# Tags



## FremontSax (Feb 6, 2009)

I understand that Harry would like thread originators to add tags. The problem I have is that I have no idea what tags are valid. If I guess, the site responds that I lack the authority to create tags. It would help to have a list of valid tags either bellow the tag text box or a button that would open a dialog where you could just click the relevant tags.



> You do not have permission to create tags. You may only use existing tags.


----------



## Harri Rautiainen (Jan 24, 2003)

FremontSax said:


> I understand that Harry would like thread originators to add tags. The problem I have is that I have no idea what tags are valid. If I guess, the site responds that I lack the authority to create tags. It would help to have a list of valid tags either bellow the tag text box or a button that would open a dialog where you could just click the relevant tags.
> 
> 
> 
> > You do not have permission to create tags. You may only use existing tags.
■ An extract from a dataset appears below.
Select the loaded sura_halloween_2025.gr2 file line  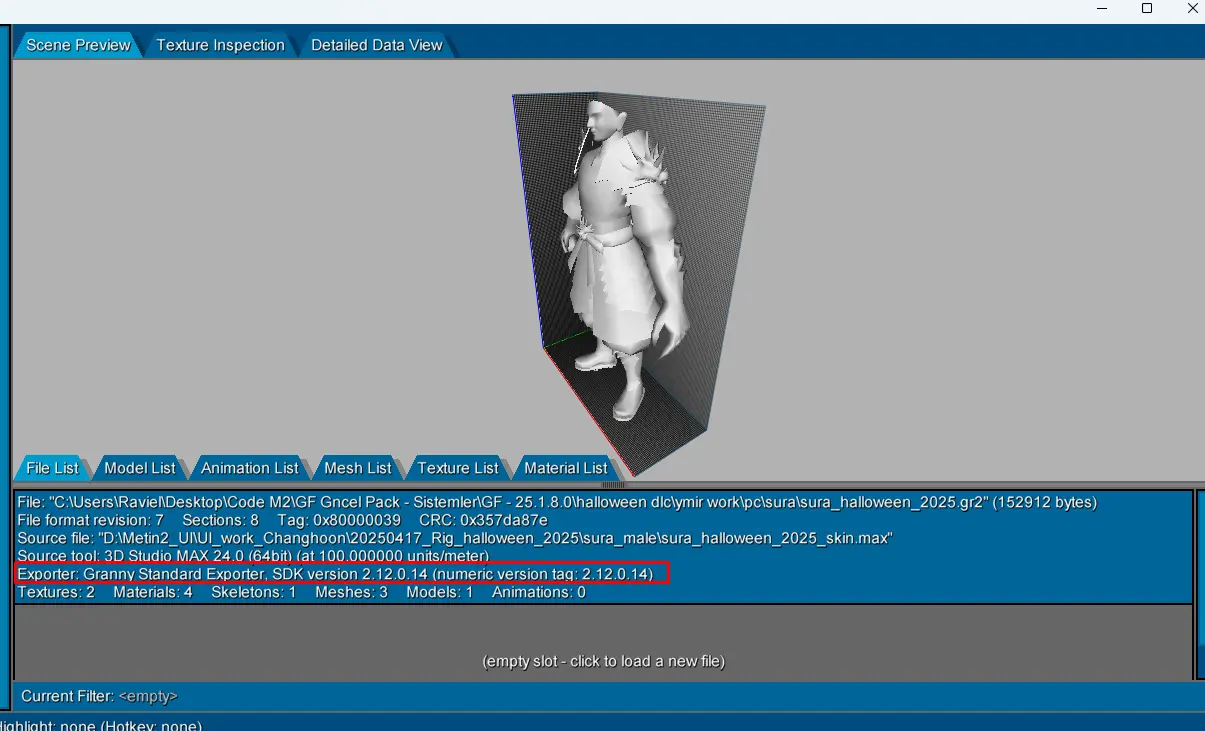click(x=556, y=502)
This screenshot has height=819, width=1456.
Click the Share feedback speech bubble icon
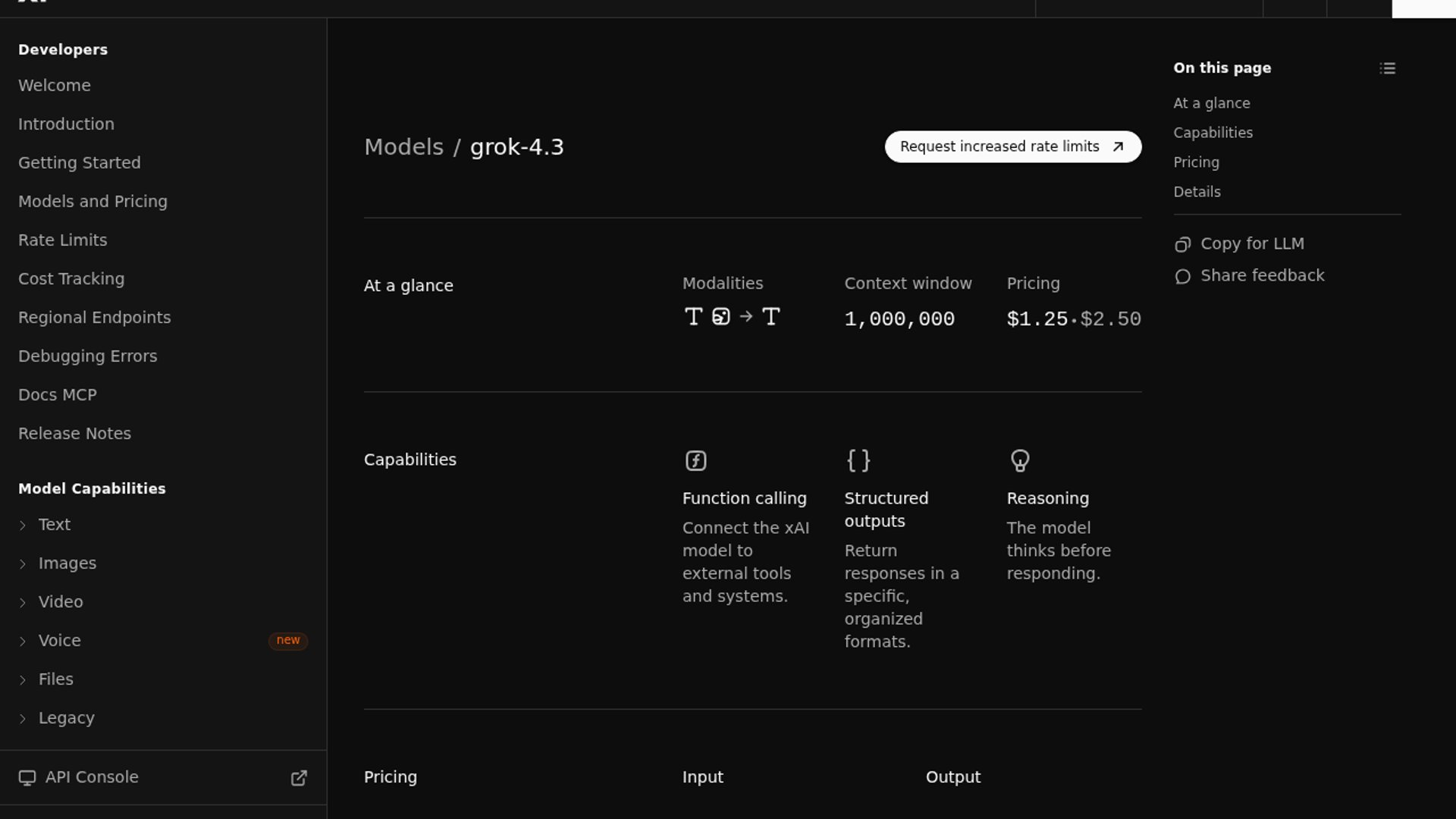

Good point, Fremont, thanks for your post.

In the recent vBulletin update we skipped several versions. Thus we got a lovely bunch of new features to deal with, tagging being one of them.

I did not realize that creating tagging was only permitted as default to administrators. Life is constant trial and error, especially if one does not read the manual.

Anyway, now Registered Users can create tags and tag their own threads. How to find the existing tags. Go to any existing thread. There is a link "Tags" below on the left, even if the thread is not tagged. Also you can see the Tag Cloud here.

This thread is now tagged with the tag "tag".

When you will start adding a tag to your thread you will get suggestions from existing matching tags when you are typing.


----------